As the industry looks to its future, a number of issues sit in its metaphorical in-box waiting to be addressed: the labor shortage continues, with the number of job openings continuing on its increasing trend and reaching over 300,000 per month in mid-2021; productivity growth has continued to lag that of other industries; and despite continuing adoption of sustainable construction practices, more improvement is necessary.
The good news is that there is a clear path to progress on each of these fronts, and that path entails increased use of prefab and modular construction methods. Yet many firms are setting foot on that path only hesitantly; while a reported three-fourths of firms have used prefab to one extent or another, for any individual firm that extent has not been great; only two in ten make use of prefab on half of their projects or more.
While legitimate concerns about the state of prefab and modular construction technologies have been expressed, it’s also clear that, as often as not, misperceptions about these techniques among firms, customers, and communities are the reason they’re not being used more.
Use Factory Tours to Build Engagement
The need, however, goes beyond education; it requires a real sense of engagement on the part of all stakeholders. It can be a challenge to generate and sustain that feeling of engagement in the bigger picture when people have day-in and day-out problems they need to solve. If you surveyed those who work in construction and related fields, the majority would almost certainly tell you they’d like to learn more. And that’s where a tour of a facility that manufactures prefab or modular units can be surprisingly effective. There’s no better way for any industry, or industry sub-sector, to build a sense of engagement than to make those stakeholders feel like insiders, to give them a peek behind the curtain in the form of a formal manufacturing center tour. And that benefits both the manufacturer and the customer alike.
There are a lot of ways tours can be designed to enhance the experience. Engaging all the senses makes everything more memorable. So does giving participants the chance to get a feel for the final product. At the Louisville Slugger factory tour, participants can handle the wooden rods that will soon become baseball bats, and in the process they’ll “smell the wood, and see the wood chips fly.” The Harley-Davidson museum tour ends with participants being given a chance to settle into the saddle of a brand new motorcycle.

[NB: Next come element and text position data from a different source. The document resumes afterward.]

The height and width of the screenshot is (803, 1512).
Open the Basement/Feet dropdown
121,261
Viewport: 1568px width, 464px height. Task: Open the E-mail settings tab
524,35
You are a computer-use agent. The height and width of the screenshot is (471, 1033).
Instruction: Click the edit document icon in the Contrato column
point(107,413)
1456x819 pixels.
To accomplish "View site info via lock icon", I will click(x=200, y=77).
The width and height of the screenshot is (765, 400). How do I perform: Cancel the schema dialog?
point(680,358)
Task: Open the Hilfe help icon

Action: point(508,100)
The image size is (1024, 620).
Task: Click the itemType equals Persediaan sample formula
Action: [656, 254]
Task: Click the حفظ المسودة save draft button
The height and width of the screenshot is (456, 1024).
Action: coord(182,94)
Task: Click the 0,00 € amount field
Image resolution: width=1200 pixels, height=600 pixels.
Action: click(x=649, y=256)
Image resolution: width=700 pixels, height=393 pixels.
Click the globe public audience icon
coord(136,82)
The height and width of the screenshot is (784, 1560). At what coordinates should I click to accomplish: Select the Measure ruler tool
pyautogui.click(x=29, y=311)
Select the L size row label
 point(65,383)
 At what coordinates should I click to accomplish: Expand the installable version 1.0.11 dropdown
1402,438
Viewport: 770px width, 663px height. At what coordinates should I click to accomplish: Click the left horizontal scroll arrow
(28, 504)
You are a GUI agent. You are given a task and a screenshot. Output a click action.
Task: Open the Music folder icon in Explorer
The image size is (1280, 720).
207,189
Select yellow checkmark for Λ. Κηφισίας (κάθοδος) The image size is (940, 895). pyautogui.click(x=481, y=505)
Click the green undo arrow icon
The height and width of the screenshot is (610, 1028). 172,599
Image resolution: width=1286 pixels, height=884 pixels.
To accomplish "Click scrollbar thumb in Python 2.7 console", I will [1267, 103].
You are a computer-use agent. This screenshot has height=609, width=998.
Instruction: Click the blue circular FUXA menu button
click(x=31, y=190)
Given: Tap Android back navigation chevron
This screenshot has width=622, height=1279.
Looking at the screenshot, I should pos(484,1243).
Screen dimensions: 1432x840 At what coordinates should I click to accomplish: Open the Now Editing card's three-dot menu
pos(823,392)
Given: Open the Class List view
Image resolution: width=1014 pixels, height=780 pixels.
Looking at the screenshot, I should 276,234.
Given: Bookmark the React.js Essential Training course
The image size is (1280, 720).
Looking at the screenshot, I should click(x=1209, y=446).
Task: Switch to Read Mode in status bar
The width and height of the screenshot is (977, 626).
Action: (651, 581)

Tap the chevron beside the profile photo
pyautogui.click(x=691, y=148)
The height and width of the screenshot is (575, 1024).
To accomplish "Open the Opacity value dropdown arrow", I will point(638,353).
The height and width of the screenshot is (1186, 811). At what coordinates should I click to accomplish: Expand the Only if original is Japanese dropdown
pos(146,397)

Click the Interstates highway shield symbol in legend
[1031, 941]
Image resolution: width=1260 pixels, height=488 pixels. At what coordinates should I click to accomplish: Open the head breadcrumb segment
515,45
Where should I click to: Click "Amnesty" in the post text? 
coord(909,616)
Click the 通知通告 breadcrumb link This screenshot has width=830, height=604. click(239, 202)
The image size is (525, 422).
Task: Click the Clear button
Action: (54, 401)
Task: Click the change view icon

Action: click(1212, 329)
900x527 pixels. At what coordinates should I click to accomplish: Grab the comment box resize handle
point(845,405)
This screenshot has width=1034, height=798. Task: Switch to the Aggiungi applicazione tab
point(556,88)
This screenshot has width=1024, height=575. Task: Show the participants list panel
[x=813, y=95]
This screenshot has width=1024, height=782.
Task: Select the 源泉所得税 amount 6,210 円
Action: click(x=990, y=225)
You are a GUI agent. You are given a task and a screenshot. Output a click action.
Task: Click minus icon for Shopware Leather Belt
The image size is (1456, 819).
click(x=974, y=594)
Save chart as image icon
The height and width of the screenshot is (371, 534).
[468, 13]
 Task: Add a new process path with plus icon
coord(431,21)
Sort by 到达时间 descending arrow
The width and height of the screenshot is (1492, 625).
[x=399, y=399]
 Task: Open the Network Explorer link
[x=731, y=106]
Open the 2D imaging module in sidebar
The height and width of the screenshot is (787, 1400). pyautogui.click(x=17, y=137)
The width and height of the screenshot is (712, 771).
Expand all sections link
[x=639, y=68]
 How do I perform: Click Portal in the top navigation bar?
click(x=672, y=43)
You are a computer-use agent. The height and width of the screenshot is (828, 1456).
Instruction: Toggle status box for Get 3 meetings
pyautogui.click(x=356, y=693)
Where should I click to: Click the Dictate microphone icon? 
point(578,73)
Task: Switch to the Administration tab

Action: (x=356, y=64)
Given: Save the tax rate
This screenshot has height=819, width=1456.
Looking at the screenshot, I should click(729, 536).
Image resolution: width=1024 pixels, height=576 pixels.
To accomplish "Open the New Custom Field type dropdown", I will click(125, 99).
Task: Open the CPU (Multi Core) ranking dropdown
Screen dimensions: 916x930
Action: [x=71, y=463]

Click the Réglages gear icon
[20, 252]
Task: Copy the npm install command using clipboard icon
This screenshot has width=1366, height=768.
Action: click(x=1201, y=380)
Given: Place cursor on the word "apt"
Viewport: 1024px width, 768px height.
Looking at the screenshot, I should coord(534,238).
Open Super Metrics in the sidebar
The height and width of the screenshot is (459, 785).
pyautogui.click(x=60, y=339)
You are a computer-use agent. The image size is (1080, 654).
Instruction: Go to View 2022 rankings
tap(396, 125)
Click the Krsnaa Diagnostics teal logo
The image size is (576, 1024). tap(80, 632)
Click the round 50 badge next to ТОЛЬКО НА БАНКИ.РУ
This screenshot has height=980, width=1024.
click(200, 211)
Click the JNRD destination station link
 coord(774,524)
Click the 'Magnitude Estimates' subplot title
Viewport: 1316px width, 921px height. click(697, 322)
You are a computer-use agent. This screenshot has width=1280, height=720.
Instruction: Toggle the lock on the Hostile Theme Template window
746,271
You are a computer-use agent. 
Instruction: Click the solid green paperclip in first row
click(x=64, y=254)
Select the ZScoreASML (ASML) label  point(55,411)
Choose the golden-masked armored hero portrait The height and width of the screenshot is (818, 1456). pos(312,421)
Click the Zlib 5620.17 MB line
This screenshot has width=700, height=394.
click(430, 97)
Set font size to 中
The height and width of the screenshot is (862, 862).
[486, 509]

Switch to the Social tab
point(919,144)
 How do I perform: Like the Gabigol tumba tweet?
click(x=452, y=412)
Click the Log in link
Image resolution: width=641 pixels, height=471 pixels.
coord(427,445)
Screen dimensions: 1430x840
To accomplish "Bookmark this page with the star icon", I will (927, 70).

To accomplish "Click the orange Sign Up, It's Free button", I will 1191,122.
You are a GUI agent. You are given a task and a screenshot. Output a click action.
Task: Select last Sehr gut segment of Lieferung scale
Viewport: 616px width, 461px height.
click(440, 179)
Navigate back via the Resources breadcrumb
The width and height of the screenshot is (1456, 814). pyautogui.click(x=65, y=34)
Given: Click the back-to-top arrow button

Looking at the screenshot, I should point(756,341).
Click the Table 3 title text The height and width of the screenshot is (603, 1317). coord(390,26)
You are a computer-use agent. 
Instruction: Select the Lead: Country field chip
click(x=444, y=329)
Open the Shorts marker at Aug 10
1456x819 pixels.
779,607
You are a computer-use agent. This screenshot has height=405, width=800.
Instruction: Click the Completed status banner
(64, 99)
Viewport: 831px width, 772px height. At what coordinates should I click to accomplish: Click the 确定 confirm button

But while the effectiveness of the tour’s script will be enhanced by any of these additions, the tour guide’s words are still the most important source of engagement. Those words should be written keeping in mind a simple idea from author Simon Sinek: “People don’t buy what you do; they buy why you do it.” And while your customers already know what you do, and any tour makes it more clear how you do it, the real benefit of a tour for both parties is to deeply and compellingly communicate why you do it.
Well, why do you do it? The answer is different for each company, but the answer must involve solving the customer’s problems.
What problems can use of prefab or modular construction components solve?
This list of problems solvable through use of prefab/modular components actually looks a lot like the list of industry-wide “big picture” problems discussed above.
Use Tour Guide Headsets to Improve Communication
But there’s still one other critical consideration: none of this will work if the manufacturing floor is too noisy for the tour guide to be heard. Here the solution is straightforward: a wireless tour guide system that equips everyone involved with a comfortable headset and receiver/transceiver combination. The headsets are equipped with noise-reduction features, allowing the speaker’s voice to be heard clearly, right in the listener’s ears at normal conversational volume. And that creates the sense that the speaker’s words are directed at each person individually, almost more so than the group as a whole, which enhances the sense of engagement on everyone’s part.
Ultimately, the only truly effective marketing programs are those that communicate a solution to the customer’s problem. By ensuring that the message is heard, a wireless tour guide system empowers the client to use the company’s products to solve problems – not just day-to-day problems, but industry-wide issues as well.